I am sure by now you heard about the store clerk in Switzerland that allegedly told Oprah Winfrey that she would not show her a $38,000 purse because “you can’t afford it.” The reports indicated that Winfrey did not get upset, but she also did not buy the purse. The store owner later said that Winfrey was overly sensitive. This was a case of prejudice that led to discrimination, and the store owner’s comments only made it worse. Think of the commission that was lost!

Ask yourself these questions to learn from these type incidents. What would you have done to coach your employee in this situation? Why is it that offenders often try to downplay the offense and discredit the victim when it comes to prejudice? I believe a diversity-competent leader would coach his staff to never assume a person unable to buy regardless of skin color, accent, ethnicity, etc. Many years ago I taught people how to sell cars, and rule #1 was ‘never assume.’ More times than I can count some sales people would assume the buyer was just a “looker,” and not worth their time. Later when another sales person made the sale, those who judged the customer would learn the customer bought a fleet of trucks for her business, or a fully loaded top of the line car.

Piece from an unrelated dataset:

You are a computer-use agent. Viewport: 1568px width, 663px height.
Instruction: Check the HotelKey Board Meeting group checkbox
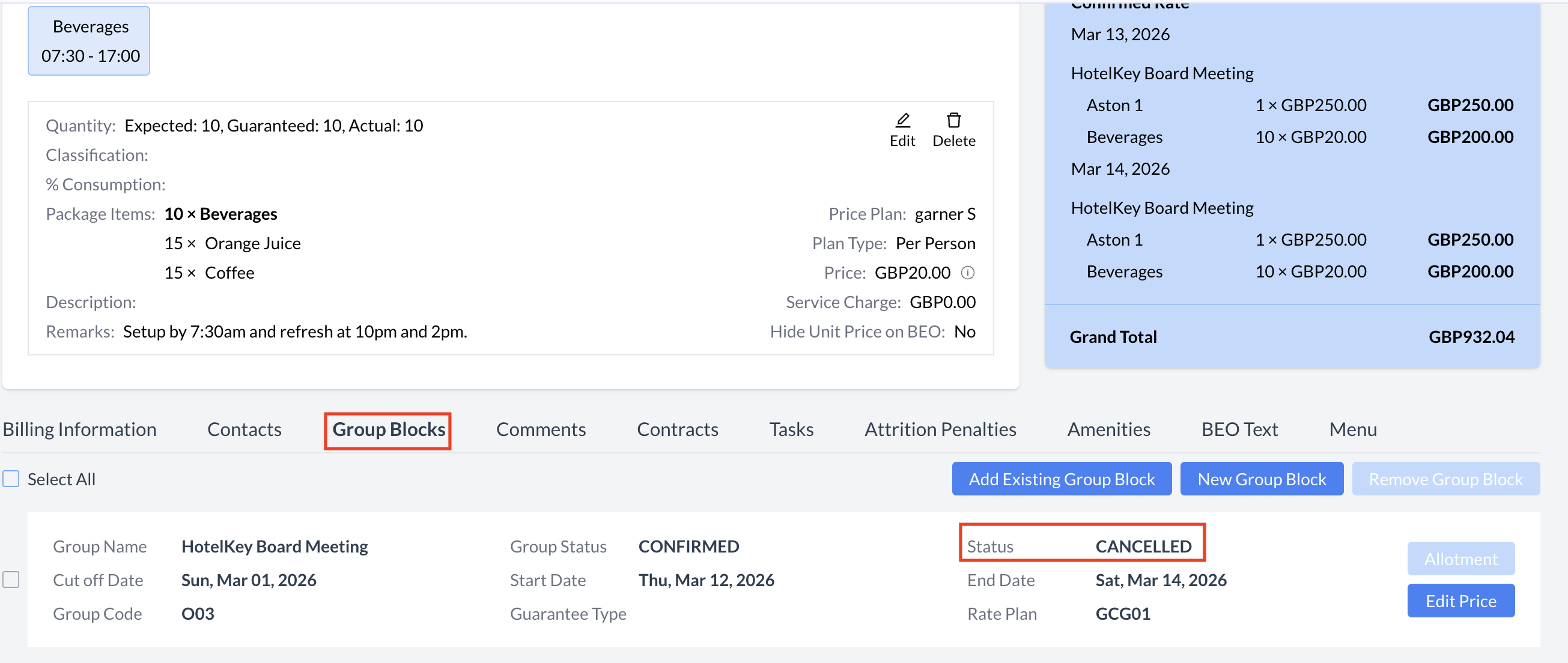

Most people do not believe they are prejudiced. It is too painful to think that about oneself. The fact is all of us have prejudice of one sort or another. It is easier to blame the victim than to accept our own biases. Once we decide to address it, by gaining information and experiencing situations with those with whom we hold a bias, most of us become more aware of our prejudiced thoughts and learn NOT to act on them. We learn to become curious instead of critical; become cultural learners instead of cultural critics.

Do not become frozen due to an inability to solve all prejudice. Instead take action on something. I recently saw Lee Daniel’s The Butler. Usually when I go to the movies in the middle of the day, in the middle of the week, there are not more than five or six others in the theater. This time it was different. There were easily one hundred people from diverse backgrounds viewing the movie with me.

As people exited the theater afterwards, most of the African Americans moved silently. I heard one White woman say to her friends, “I do not feel good being White right now. My Wisconsin colleague and friend Chris Clarke-Epstein (who grew up in Chicago in the sixties) shared her experience after seeing The Butler. She said to her friends, “That’s the way it was”. One friend of the same age-range said, “I can’t believe it was that way.”

It is often said in one way or the other that we must learn our history in order to shape our future. I challenge you to learn the perspectives of others regarding historically significant events, and then decide to take action to effect positive change. Silence is not golden.